The app did not submit a single large segment for the same reason
non-aio readv is used: because app memory is paged. in my case, a
userspace filesystem has a paged cache; large, disk-contiguous reads go
into many small noncontiguous memory pages. or it might be a database
performing a sequential scan and reading a large block into multiple
block buffers, which are usually discontiguous.
>
>
>>- coalescing the multiple completions in userspace to a single completion
>>
>>
>
> You generally have to do this anyway. In fact, it is often far
>more efficient and performant to have a pattern of:
>
> submit 10;
> reap 3; submit 3 more;
> reap 6; submit 6 more;
> repeat until you are done;
>
>than to wait on all 10 before you can submit 10 again.
>
>
If the data is physically contiguous, it will (should) be merged, and
thus completed in a single event anyway. All 10 completions will happen
at the same time.
I might divide a 1M read into 4 iocbs to get the effect you mention. I
don't want to be forced into dividing them based on virtual address,
into 256 4K iocbs. *if* I wanted to do anything with partial data.

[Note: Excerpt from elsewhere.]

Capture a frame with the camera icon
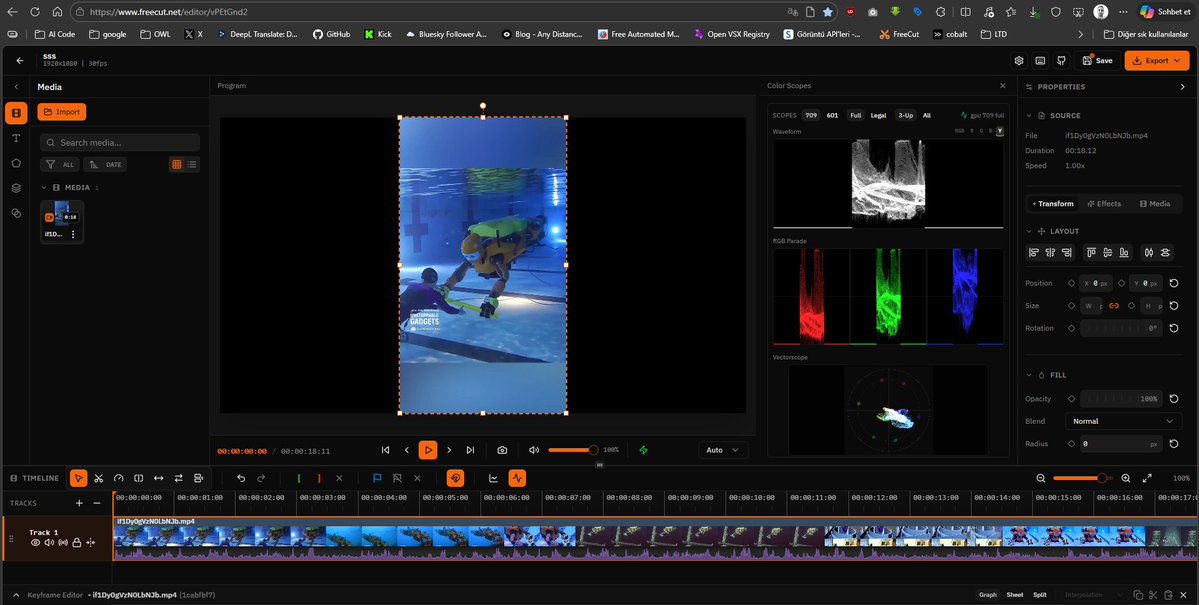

>>error handling is difficult as well. one would expect that a bad sector
>>with multiple iocbs would only fail one of the requests. it seems to be
>>non-trivial to implement this correctly.
>>
>>
>
> I don't follow this. If you mean that you want all io from
>later segments in an iov to fail if one segment has a bad sector, I
>don't know that we can enforce it without running one segment at a
>time. That's terribly slow.
>
>
That's not what I meant. If you submit 16 iocbs which are merged by the
kernel, and there is an error somewhere within the seventh iocb, I would
expect to get 15 success completions and one error completion. so error
information from the merged iocb must be demultiplexed into the originals.
If you have a single iocb, then any error simply fails that iocb.
> Again, even if READV is a good idea, we need to fix whatever
>inefficiencies io_submit() has. copying to/from userspace just can't be
>that slow.
>
>
The inefficiencies I refered to were disk inefficiencies, not processor.
I think what happened was that the number of iocbs submitted (64 iocbs
of 4K each) did not merge because the device queue depth was very large;
no queuing occured because (I imagine) merging happens while a request
is waiting for disk readiness.
Decreasing the queue depth is not an option, because I might want to do
random reads of small iovecs later.
Of course, it is better to copy less than to copy more; so that is an
additional win for PREADV.
--
Do not meddle in the internals of kernels, for they are subtle and quick to panic.
next prev parent reply other threads:[~2004-10-16 17:29 UTC|newest]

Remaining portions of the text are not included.